CWB
Data Structures | Defines | Typedefs | Functions

lexhash.c File Reference

#include "globals.h"
#include "macros.h"
#include "lexhash.h"

Data Structures

Defines

Typedefs

Functions


Define Documentation

#define DEFAULT_NR_OF_BUCKETS   250000

Defines the default number of buckets in a lexhash.

Referenced by cl_new_lexhash().

#define DEFAULT_PERFORMANCE_LIMIT   10

The default value for the performance limit (avg no of comparisons) before the hash is expanded.

Referenced by cl_lexhash_check_grow().

#define PERFORMANCE_COUNT   1000

The update interval for hash performance estimation.

Referenced by cl_lexhash_check_grow(), cl_lexhash_find_i(), and cl_new_lexhash().


Typedef Documentation

A function pointer type defining functions that can be used as the "cleanup" for a deleted cl_lexhash_entry.

See also:
cl_lexhash_set_cleanup_function

Function Documentation

void cl_delete_lexhash ( cl_lexhash  hash)

Deletes a cl_lexhash object.

This deletes all the entries in all the buckets in the lexhash, plus the cl_lexhash itself.

Parameters:
hashThe cl_lexhash to delete.

References _cl_lexhash::buckets, cl_delete_lexhash_entry(), cl_free, _cl_lexhash_entry::next, and _cl_lexhash::table.

Referenced by main().

void cl_delete_lexhash_entry ( cl_lexhash  hash,
cl_lexhash_entry  entry 
)

Deallocates a cl_lexhash_entry object and its key string.

Also, the cleanup function is run on the entry.

Usage: cl_delete_lexhash_entry(lexhash, entry);

This is a non-exported function.

See also:
cl_lexhash_set_cleanup_function
Parameters:
hashThe lexhash this entry belongs to (needed to locate the cleanup function, if any).
entryThe entry to delete.

References cl_free, _cl_lexhash::cleanup_func, and _cl_lexhash_entry::key.

Referenced by cl_delete_lexhash(), and cl_lexhash_del().

cl_lexhash_entry cl_lexhash_add ( cl_lexhash  hash,
char *  token 
)

Adds a token to a cl_lexhash table.

If the string is already in the hash, its frequency count is increased by 1.

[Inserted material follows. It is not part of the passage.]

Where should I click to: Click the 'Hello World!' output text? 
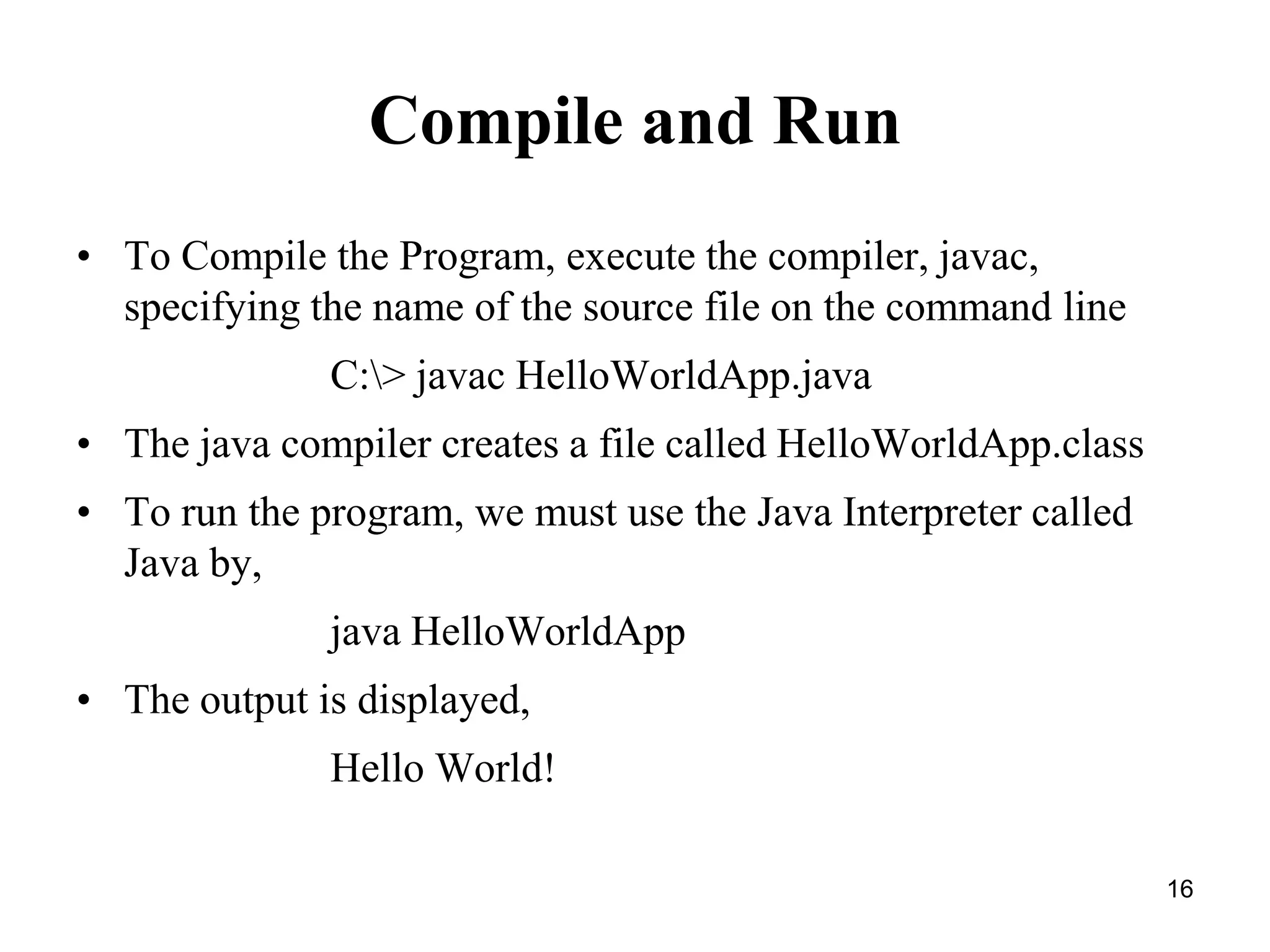442,768
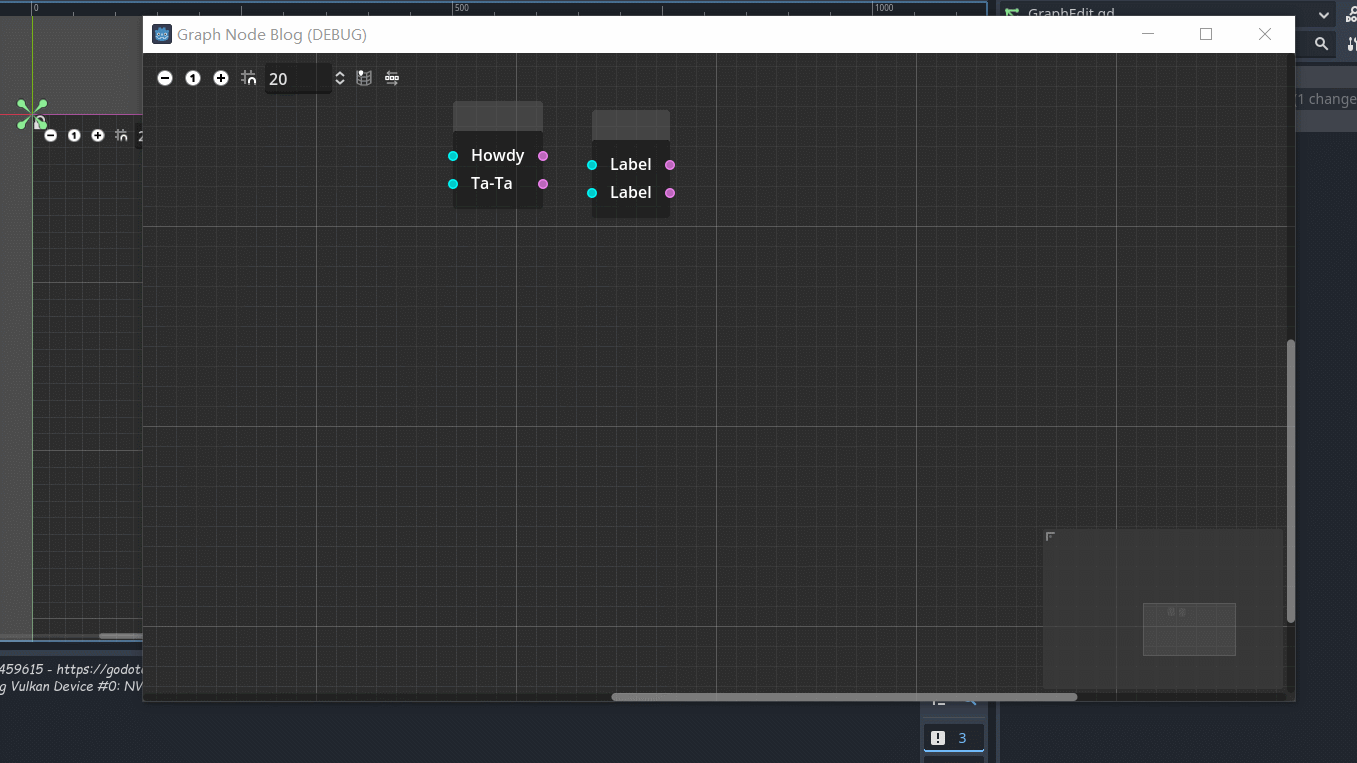Select the errors tab showing 3
1357x763 pixels.
953,737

Otherwise, a new entry is created, with an auto-assigned ID; note that the string is duplicated, so the original string that is passed to this function does not need ot be kept in memory.

Parameters:
hashThe hash table to add to.
tokenThe string to add.
Returns:
A pointer to a (new or existing) entry

References cl_lexhash_find_i(), cl_malloc(), cl_strdup(), _cl_lexhash_entry::data, _cl_lexhash::entries, _cl_lexhash_entry::freq, _cl_lexhash_entry::id, _cl_lexhash_entry::_cl_lexhash_entry_data::integer, _cl_lexhash_entry::key, _cl_lexhash_entry::next, _cl_lexhash::next_id, _cl_lexhash_entry::_cl_lexhash_entry_data::numeric, _cl_lexhash_entry::_cl_lexhash_entry_data::pointer, and _cl_lexhash::table.

Referenced by encode_add_wattr_line(), main(), range_close(), range_declare(), range_open(), and sencode_write_region().

void cl_lexhash_auto_grow ( cl_lexhash  hash,
int  flag 
)

Turns a cl_lexhash's ability to autogrow on or off.

When this setting is switched on, the lexhash will grow automatically to avoid performance degradation.

Note the default value for this setting is SWITCHED ON.

See also:
cl_lexhash_check_grow
Parameters:
hashThe hash that will be affected.
flagNew value for autogrow setting: boolean where true is on and false is off.

References _cl_lexhash::auto_grow.

int cl_lexhash_check_grow ( cl_lexhash  hash)

Grows a lexhash table, increasing the number of buckets, if necessary.

This function checks whether growing the hash is necessary by updating the performance estimate. If it is above the threshold, and auto_grow is enabled, then the hashes is expanded by increasing the number of buckets, such that the average fill rate is 1 (i.e. 1 lexhash_entry per bucket, 1 lexhash index == 1 key-string ... on average). This gives the hash better performance and makes it capable of absorbing more keys.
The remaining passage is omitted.